Creating Clones Of Clones Of Clones: Are Dinosaurs Next?

Scientists have cloned the clone of a clone (and then some).

A team at the RIKEN Center for Developmental Biology in Kobe, Japan have successfully created a 25th generation clone, and all 580 of the cloned offspring emerged healthy and fertile.

Formerly, cloning an animal beyond two or three generations was fraught with difficulties. Often, animals cloned beyond three generations were born with abnormalities, or wouldn’t survive birth. Scientists pointed to faulty histones in cloned embryos as the cause of these abnormalities. Histones are proteins in cell nuclei that package sequences of DNA into nucleosomes, a structural unit of the building-block molecules.

“So far, nobody has been able to explain the reason for this,” Teruhiko Wakayama of the RIKEN Center told New Scientist. “We thought that this limitation was caused by the accumulation of genetic or epigenetic abnormalities.”

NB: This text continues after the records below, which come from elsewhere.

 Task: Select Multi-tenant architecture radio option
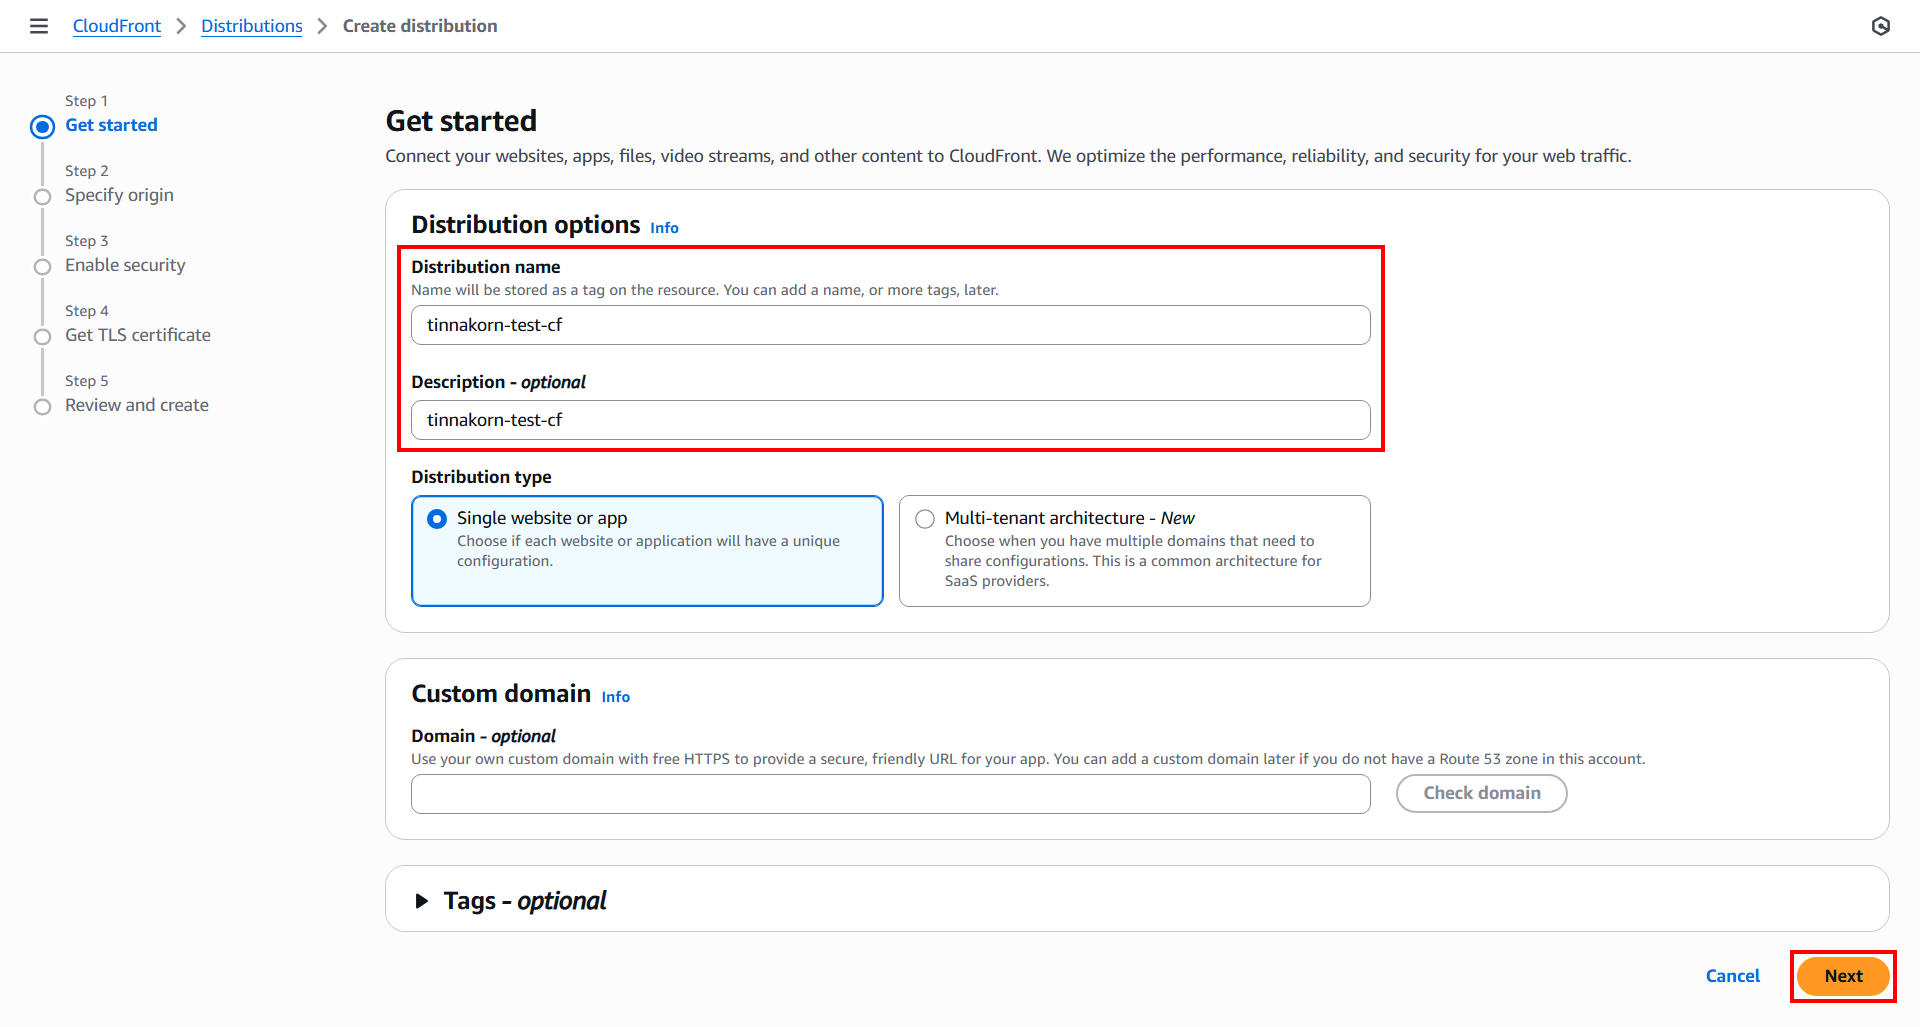point(925,519)
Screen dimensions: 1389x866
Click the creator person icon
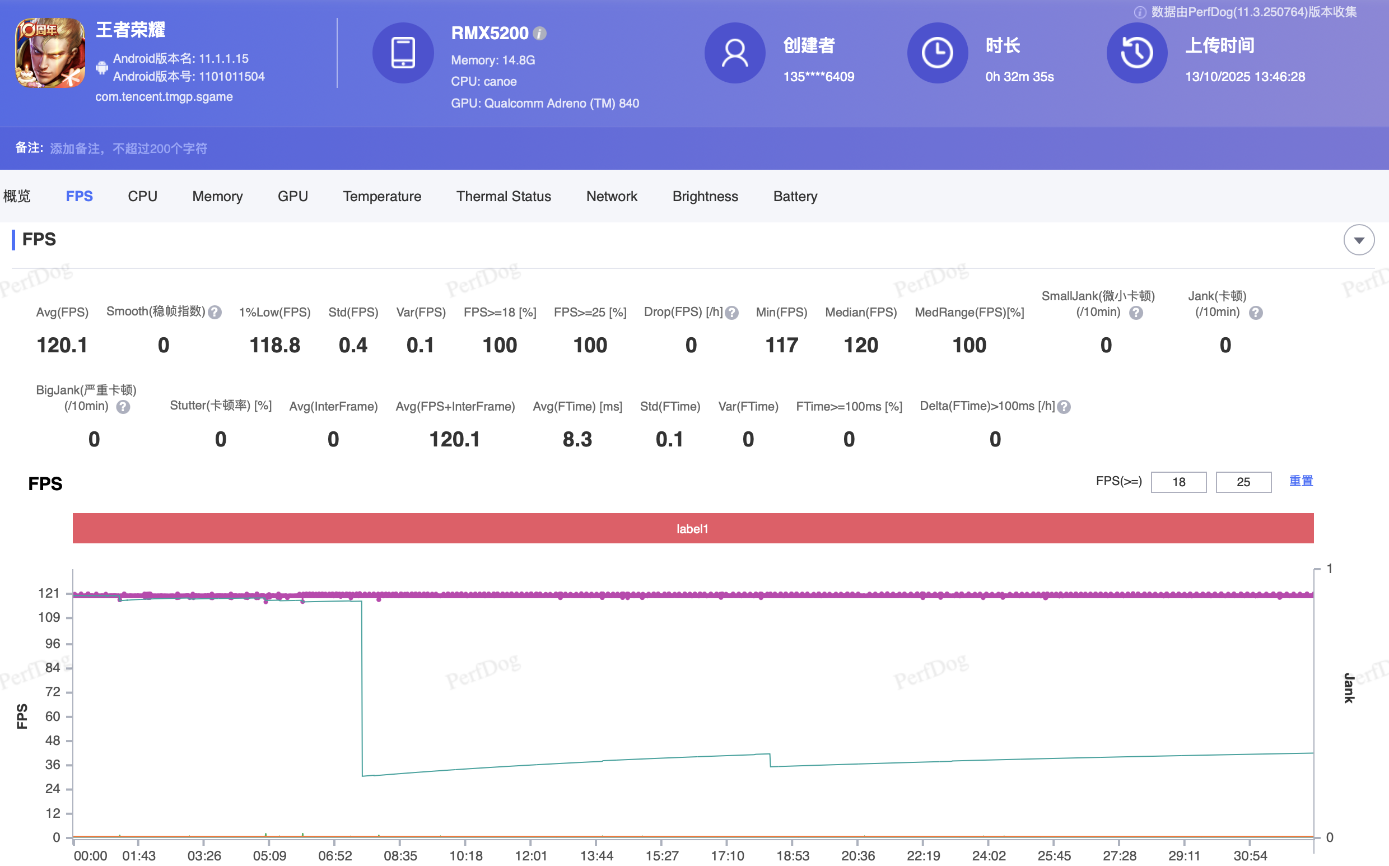735,53

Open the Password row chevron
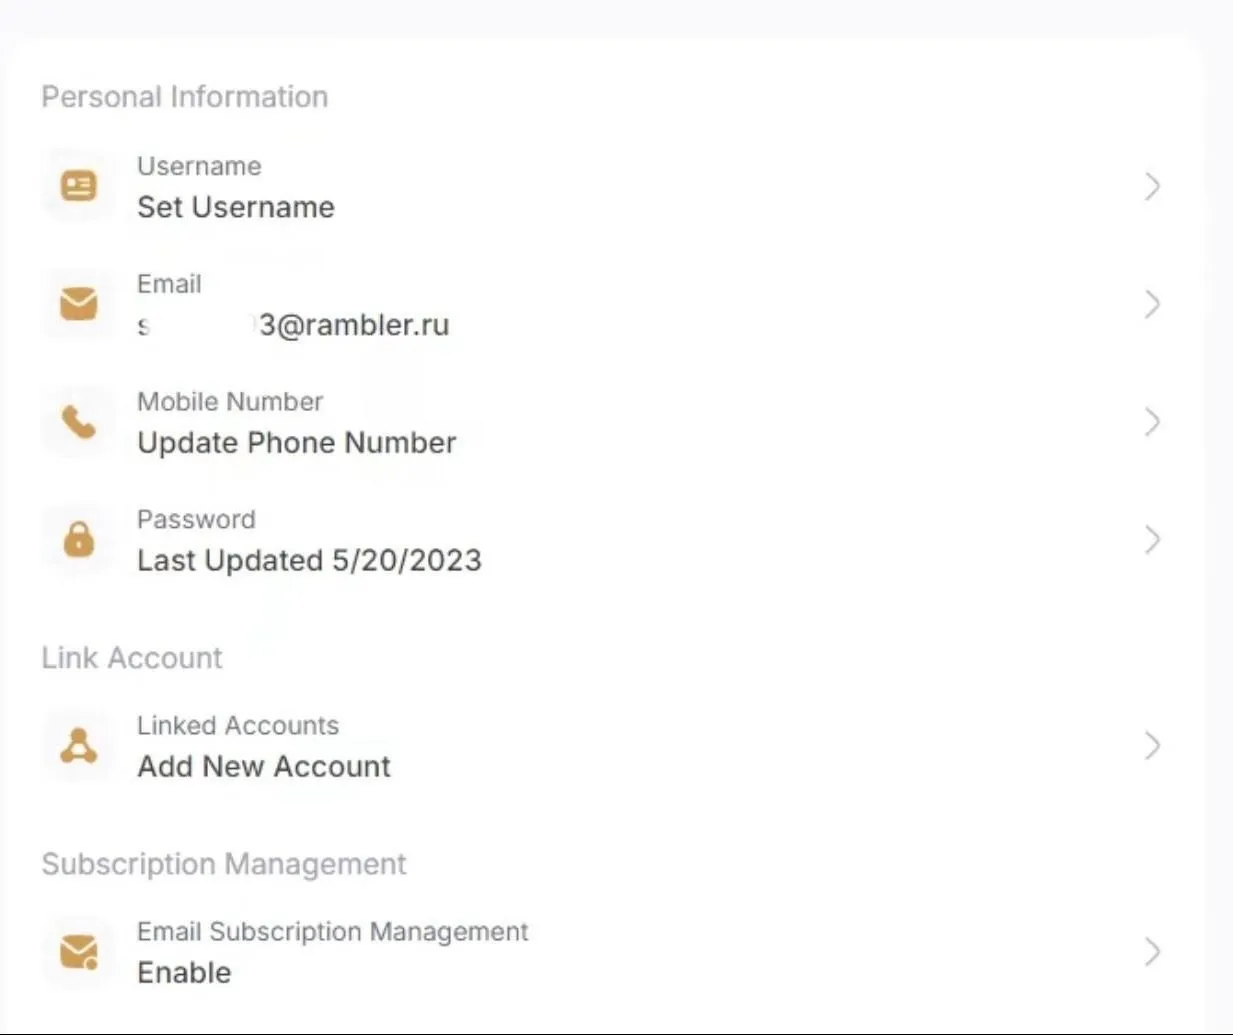(x=1152, y=540)
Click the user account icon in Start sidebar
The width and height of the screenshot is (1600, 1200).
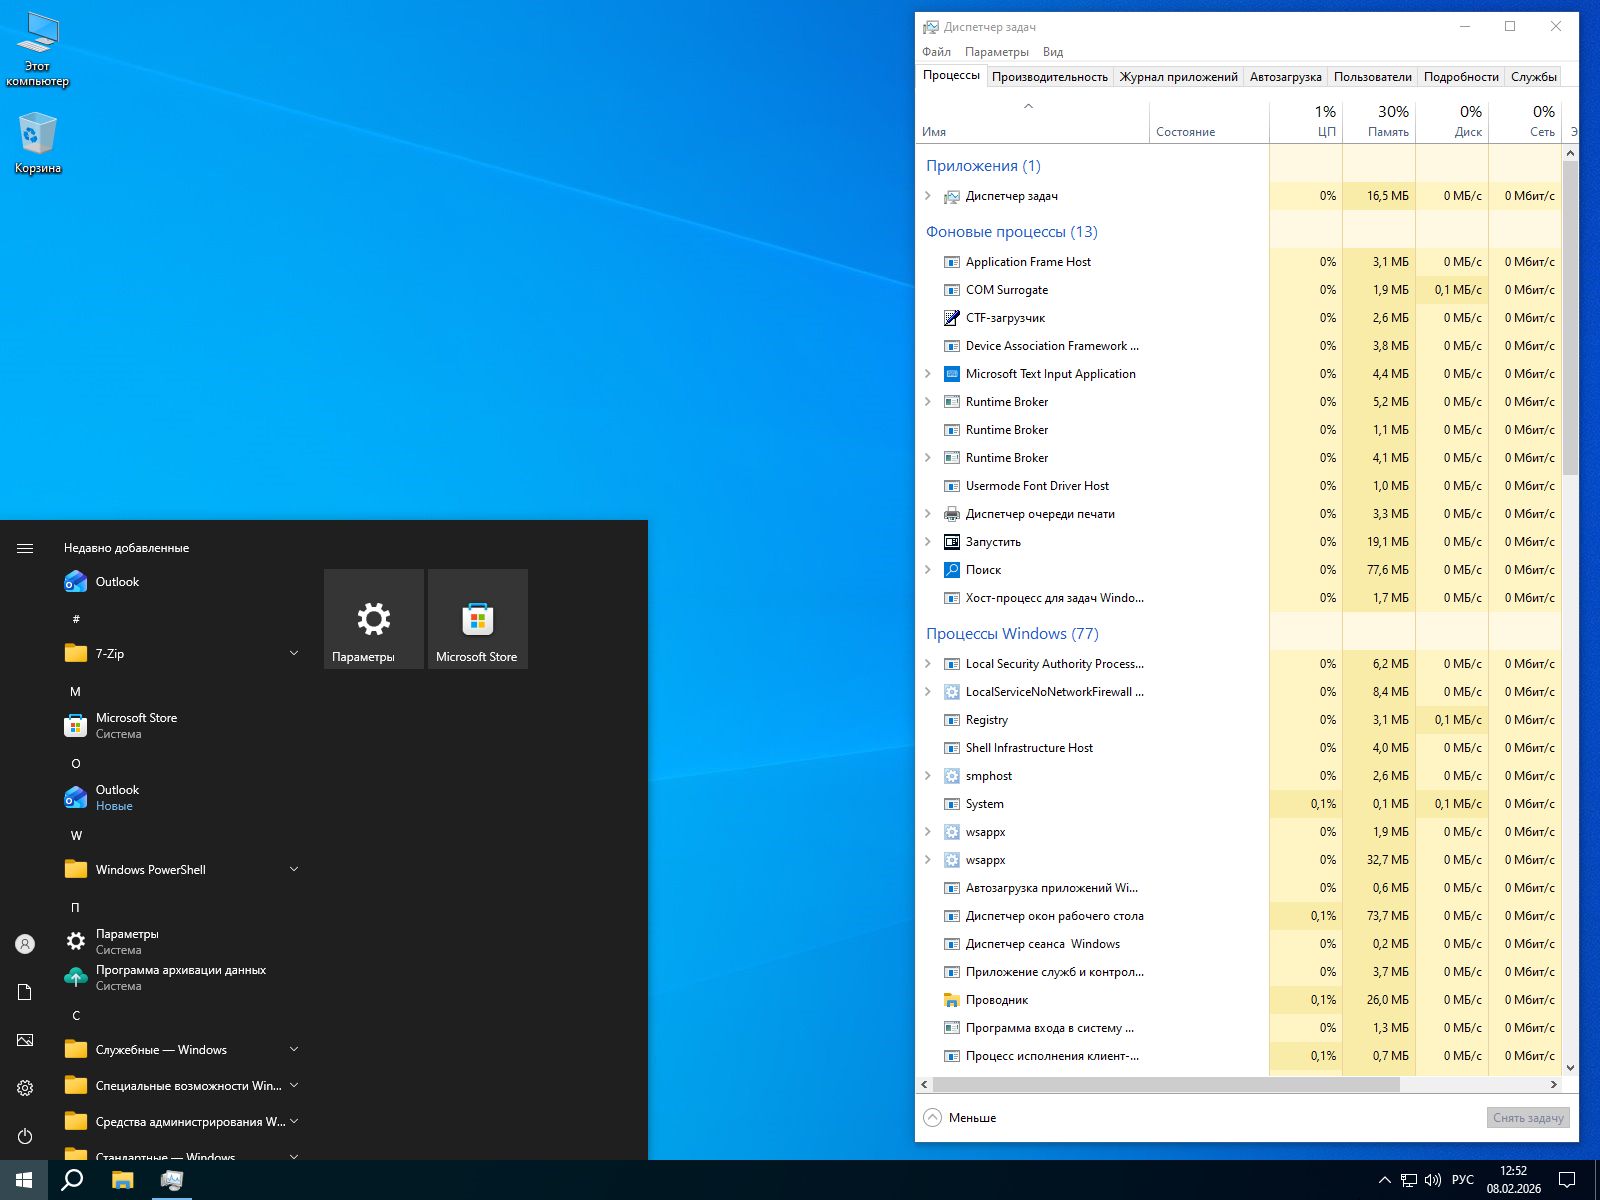coord(25,944)
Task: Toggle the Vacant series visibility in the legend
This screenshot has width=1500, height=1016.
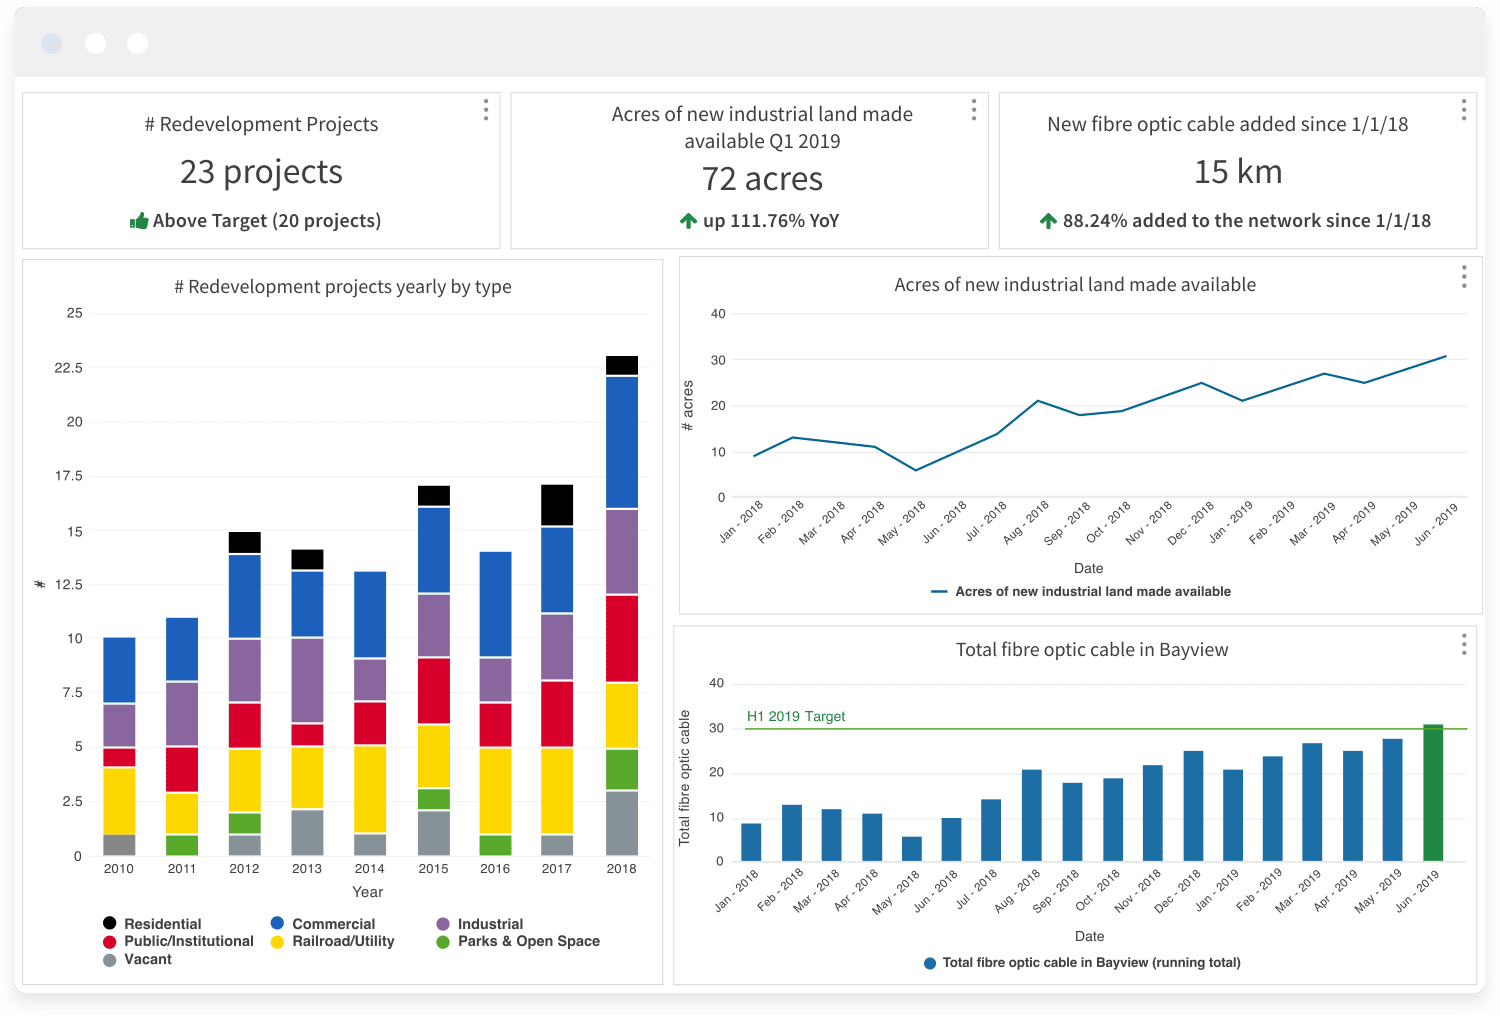Action: coord(147,959)
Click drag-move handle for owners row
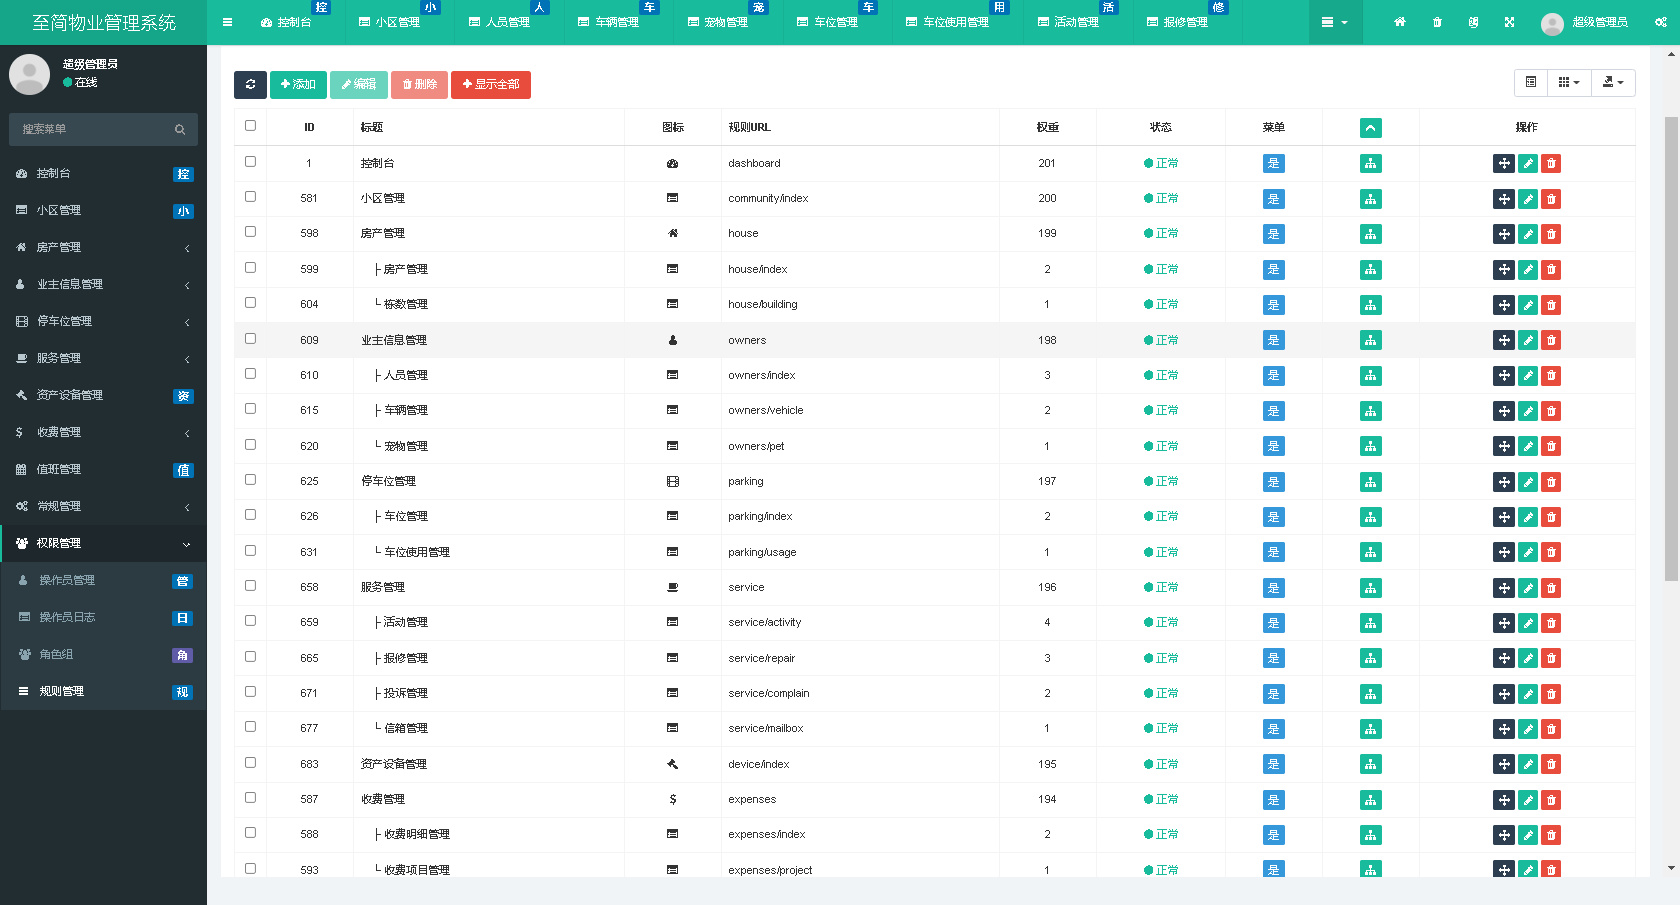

But Wakayama’s group of researchers found a chemical that can overcome this issue. After inserting a nucleus from a cell from the mouse to be cloned into another mouse’s egg cell, the resulting hybrid cell is then bathed in trichostatin, an enzyme blocker. Trichostatin more faithfully resets the cell nucleus to an embryonic state, tricking the nucleus into acting like an embryonic cell.

“This is very impressive work. If this translates to other mammalian species - including humans - it could be a major game changer,” said Robert Lanza, chief medical officer at Advanced Cell Technology, a Massachusetts company that develops treatments using stem cells.

Cloning is a complicated game, and Wakayama is sticking to what he knows: “I am a mouse researcher and have no experience with other species. I will not even attempt to use rats, because male rats are extremely difficult to clone.”

This has applications beyond just scientific research. Cloning multiple generations from a single individual would be great for encouraging certain traits.

“If a ‘super cow’ that could produce a lot of milk or Kobe beef could be cloned at low cost, then not only consumers but also farmers would be happy,” said Wakayama.

The researchers are also looking into cloning mice from other, less desirable sources. Wakayama’s team is now planning to an attempt to clone individuals from stuffed bodies, excrement and mouse fur. If it succeeds in mice, this could be a possible method for cloning extinct animals from preserved remains or museum specimens.